The combination of the two methods will lead the students to acquire the knowledge that allows to reach the objectives set forth.

• In the practical classes the participatory method is used in the analysis, discussion and resolution of problems, since it allows students to be involved and to acquire in a consolidated way the technique to develop a business model based on an idea, to discount and to capitalize capital, to calculate investments, operating and global cash flows, to prepare an investment plan, operating plan and financial plan, to evaluate investments, to analyse their sensitivity and to prepare the financial statements related to an investment project, as the experience and practice lead to the discovery, assimilation of knowledge and autonomy of decisions.
The teamwork method is used in the design of an investment project, including idea generation, business model, technical and feasibility studies, investments, exploration and financial plans, sensitivity, investment decision, once it allows the application of knowledge simulating the organizational context, generating reflective and critical analysis skills, management skills and competences, autonomy in decisions and problem solving, teamwork skills and encouragement of individual and team continuous improvement, with the study, research and execution of the work;
The method of coaching that aims at non-directive follow-up, questioning and active listening is applied in the follow-up and development of the teamwork.

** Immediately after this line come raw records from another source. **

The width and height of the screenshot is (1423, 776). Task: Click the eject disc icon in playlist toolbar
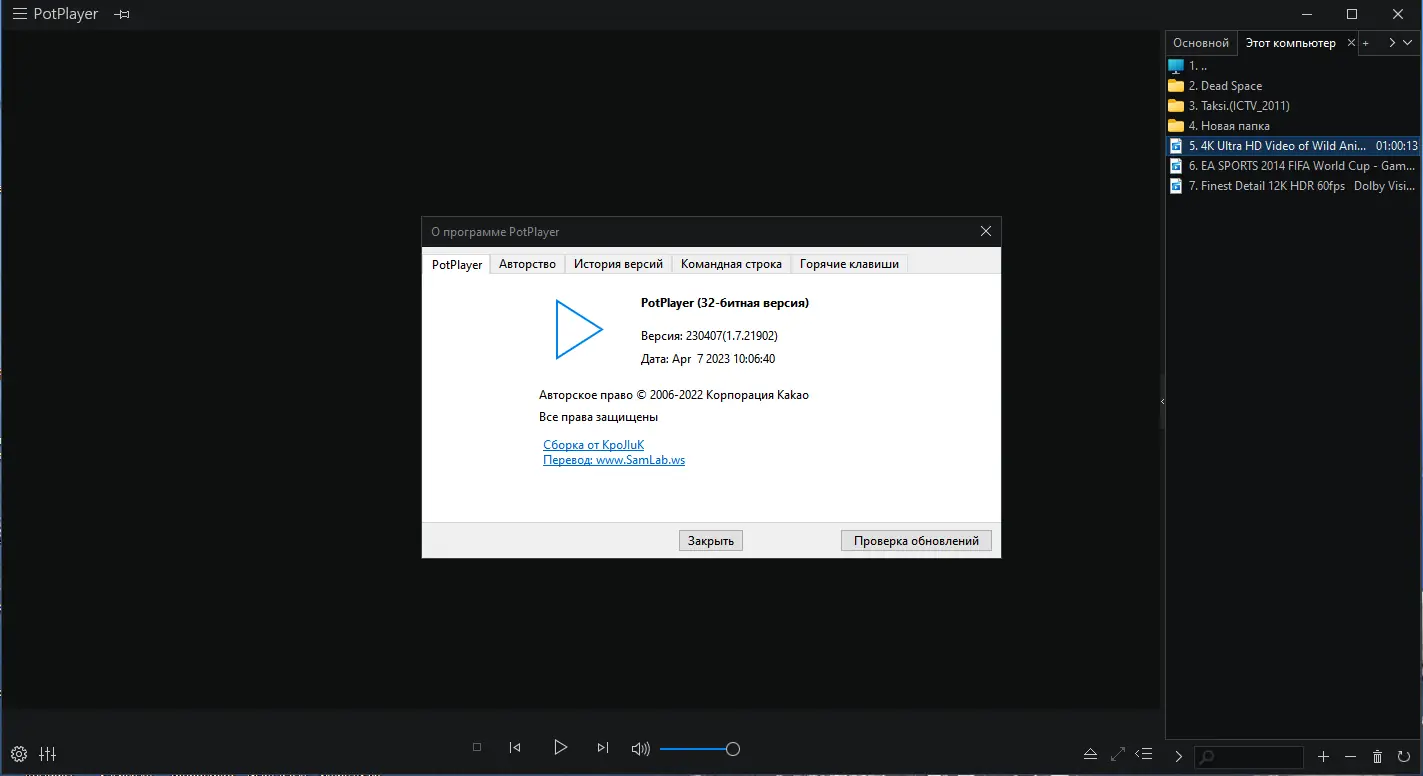tap(1090, 754)
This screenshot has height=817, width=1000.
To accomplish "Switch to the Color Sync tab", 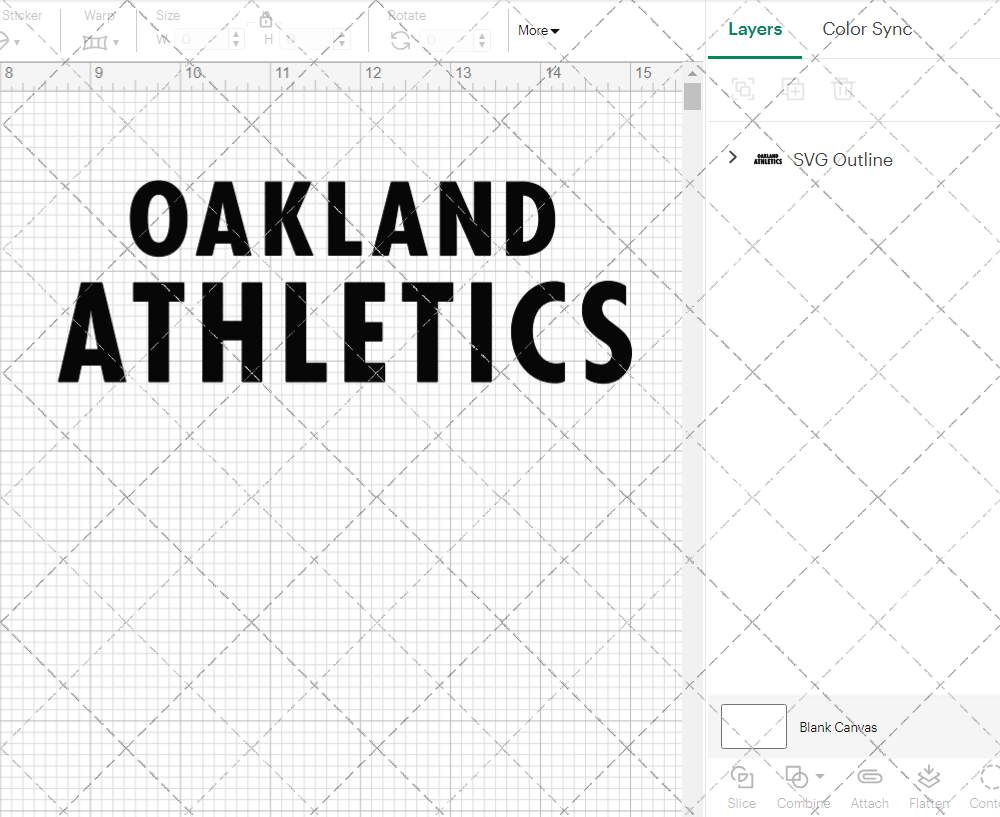I will (x=867, y=30).
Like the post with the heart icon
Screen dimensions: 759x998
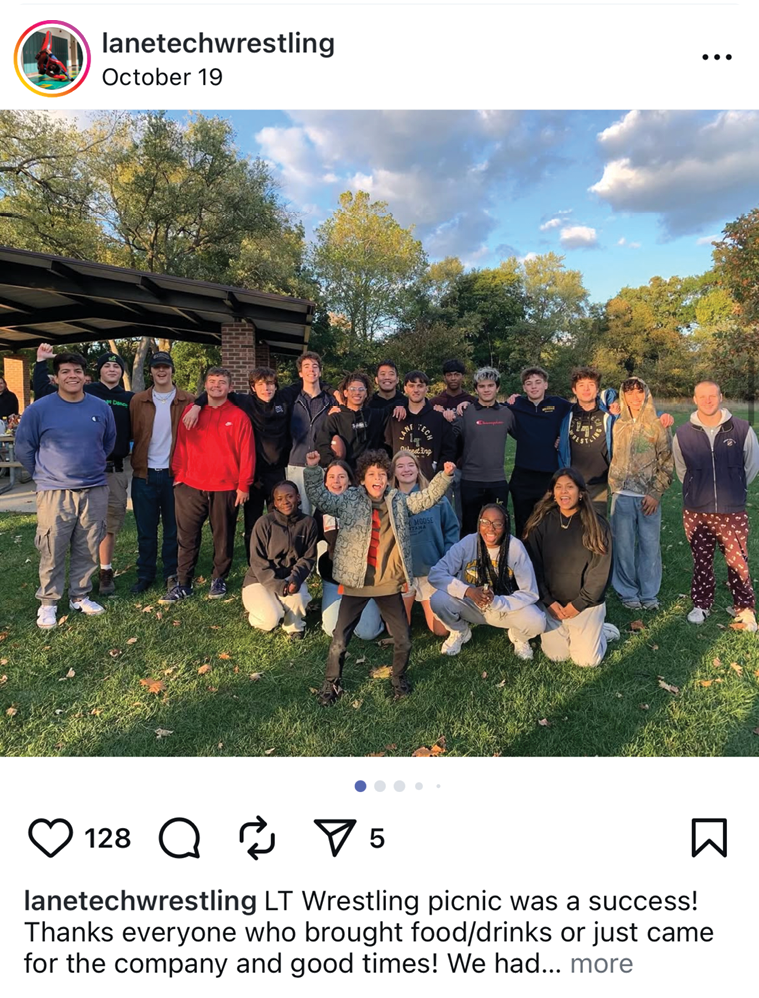50,838
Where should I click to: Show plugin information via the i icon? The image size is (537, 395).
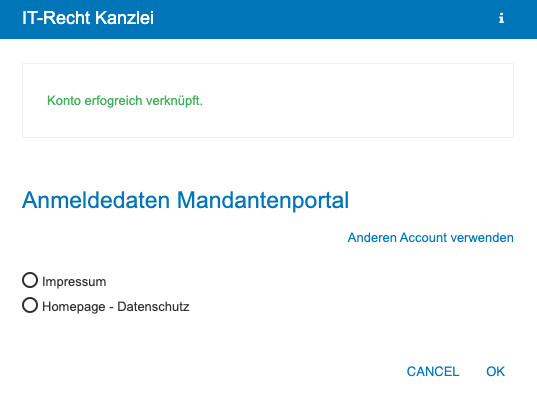coord(501,18)
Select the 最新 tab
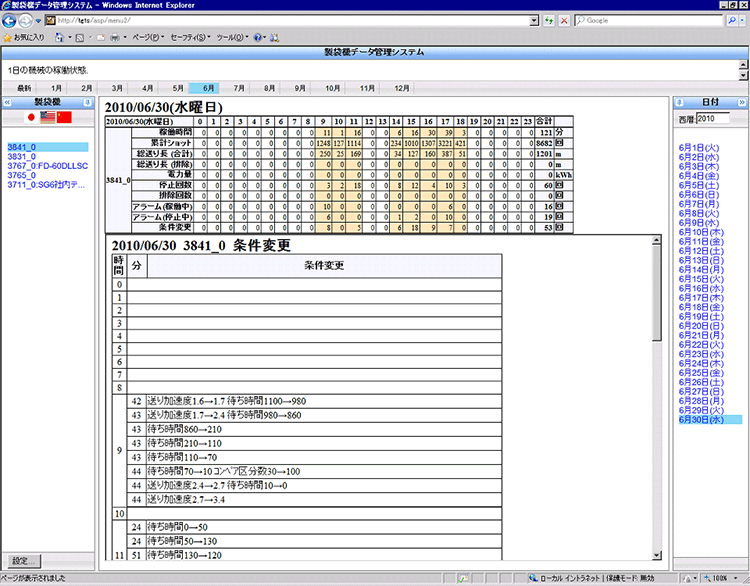The width and height of the screenshot is (750, 586). [24, 88]
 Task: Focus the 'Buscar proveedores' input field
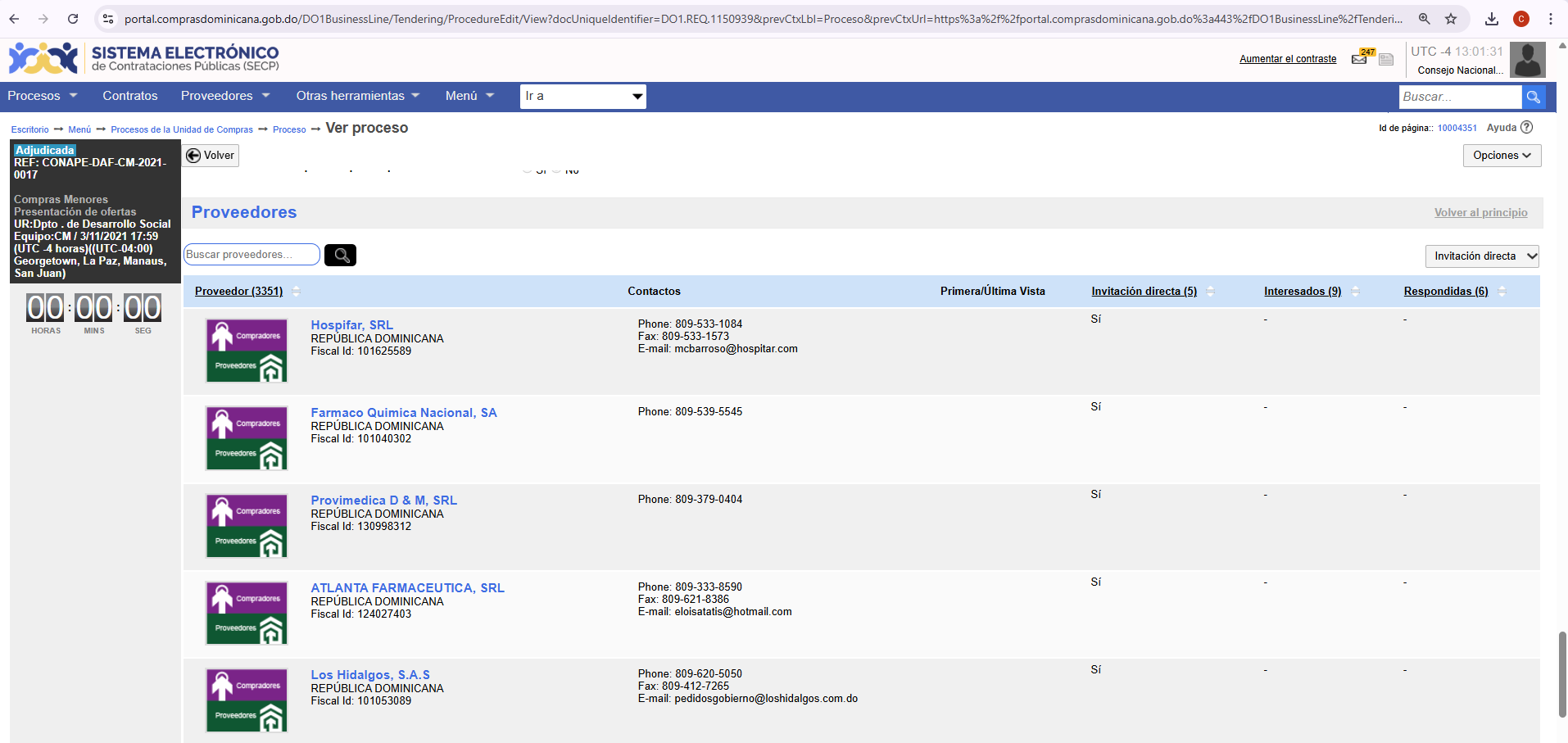click(x=252, y=255)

• The tests allow to assess concepts, techniques, models and their application, verifying if the respective objectives have been reached, and

• Teamwork will evidence the integration and consolidation of knowledge, in simulation of organizational context, as well as the skills and competences mentioned above, validating the pursuit of the objectives.

Assessment methodologies and evidences

I.1 - CONTINUOUS ASSESSMENT
(it is intended for students who explicitly opt for this method of assessment, requiring the attendance of at least 2/3 of the theoretical lectures and 2/3 of the practical classes)

The assessment of knowledge is constituted as follows:

• Two written tests (T1 and T2), on a date to be designated.
• Execution, presentation and discussion of a teamwork (execution and evaluation of an investment project, according to the respective guideline), which evaluation may be individual (TW).

Final Score = O, 25 T1 + 0.25 T2 + 0.50 TW

The Student will obtain approval with a score equal or superior to 10 values in both forms of assessment, in the average of T1 and T2 and in the TW. Otherwise he/she will have to make a final assessment.

I.2 - FINAL ASSESSMENT

There are three moments for final assessment:

• Normal Season | 1st Season
(It is intended for students who do not opt for continuous assessment)

The normal season assessment of knowledge consists of:

• Individual written exam (E)
• Execution, presentation and discussion of a teamwork (execution and evaluation of an investment project, according to the respective guideline), which assessment may be individual (TW).

Final Score = 0, 50 E + 0.50 TW

The student will obtain approval with a score equal or superior to 10 values in both assessment elements, E and TG.

• Time of Appeal | 2nd season
(It is intended for students who did not take or did not take advantage of the continuous assessment or at the normal season)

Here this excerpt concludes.